A Saudi court reduced the death sentences of five men convicted in the killing of dissident journalist Jamal Khashoggi to 20-year prison terms and handed shorter sentences to three other nationals.
The public prosecutor declared the case closed nearly two years after Mr. Khashoggi was killed at the Saudi Consulate in Istanbul, undermining Crown Prince Mohammed bin Salman’s reputation among some of Saudi Arabia’s most important international partners and imperiling his economic reform program, despite his continued support from President Trump.
The final verdicts came after the sons of Khashoggi, who was killed by Saudis in his country’s consulate in Istanbul in 2018, decided to forgive the killers of their father last May, in a move that paved the way for the official pardon.
In December 2019, a Saudi court sentenced 5 people to death and imprisoned others in the Khashoggi case. The Saudi Public Prosecutor said at the time that “the killing was the result of a rogue operation,” and that “11 people (whose names were not disclosed) are being tried in the case.”

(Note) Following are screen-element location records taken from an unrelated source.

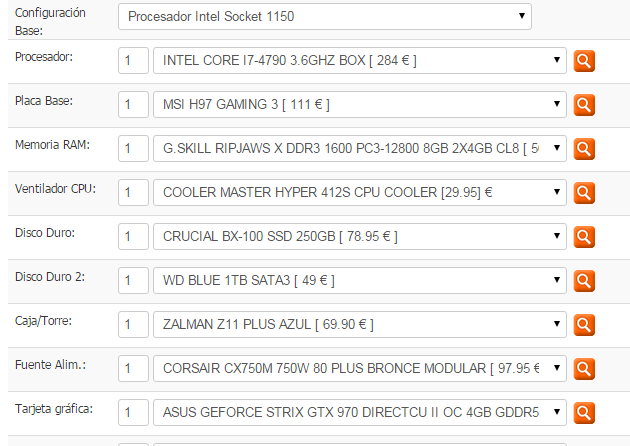The width and height of the screenshot is (630, 446).
Task: Click the search icon beside Procesador row
Action: [584, 61]
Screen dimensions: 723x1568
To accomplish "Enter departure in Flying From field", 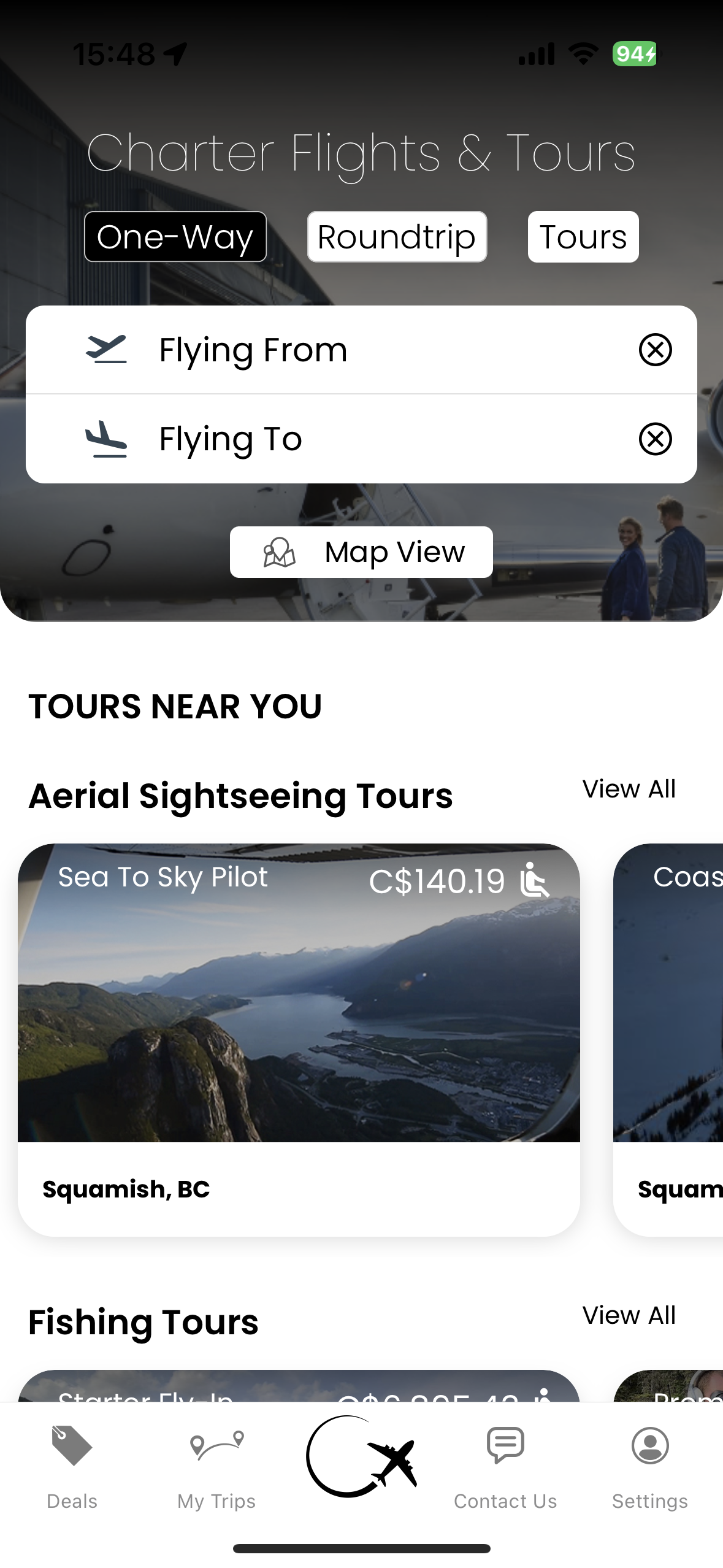I will point(368,350).

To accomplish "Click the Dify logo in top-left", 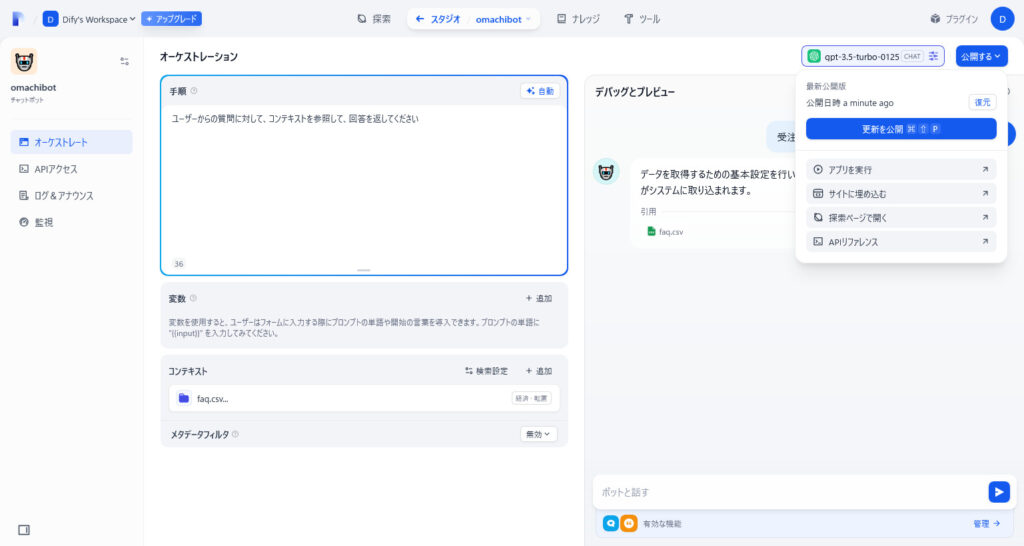I will tap(18, 19).
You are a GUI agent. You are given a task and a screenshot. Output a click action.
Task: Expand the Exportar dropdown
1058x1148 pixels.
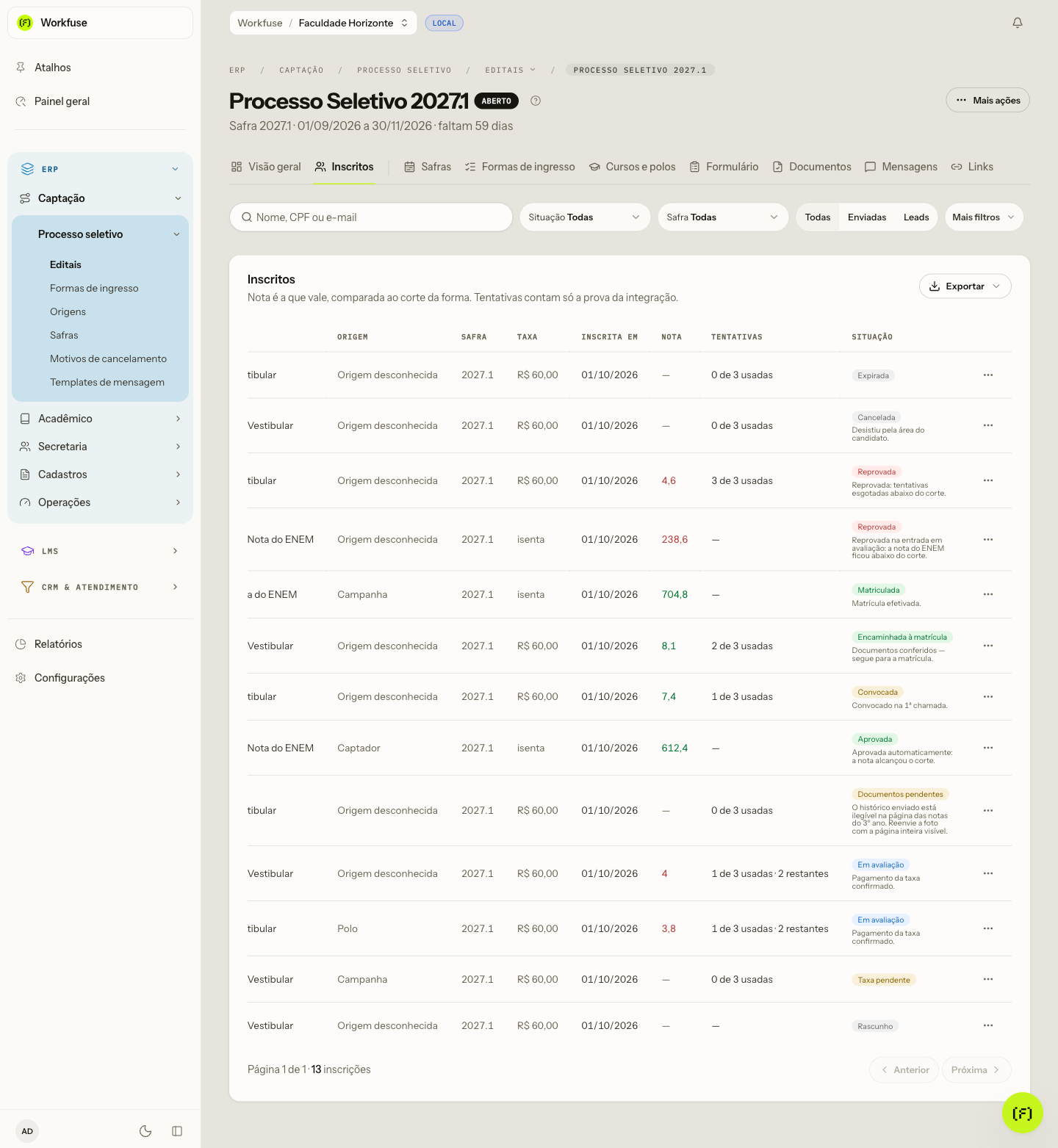click(965, 286)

Suspicions revolved around those close to Crown Prince Mohammed bin Salman, who directly carried out the assassination that took place inside the Saudi consulate in Istanbul and shocked the world with its brutality.
However, the Al Saud authorities did not bring any charges against Saud Al-Qahtani, a former advisor to the royal court, after being interrogated “due to the lack of evidence.” Ahmed Al-Asiri, deputy head of General Intelligence, was also released due to the “lack of evidence.” The Saudi consul in Istanbul, Muhammad al-Otaibi, was acquitted.
These Saudi rulings came at the time despite the issuance of an international investigation led by the UN investigator, Anis Callamard, which concluded that the assassination was carried out with “higher orders.”
Khashoggi, 59, disappeared after entering his country’s consulate in Istanbul, Turkey, on October 2, 2018, to obtain documents for his upcoming marriage, but it was later revealed that he was killed, and his body dismembered, which Saudi Arabia initially denied.
After 18 days of his disappearance, and after a wide global condemnation campaign, Riyadh acknowledged the killing of Khashoggi in his country’s consulate in Istanbul following a “quarrel” with Saudi officials, and said that it had arrested 18 Saudis over the incident, while not clarifying the location of his body.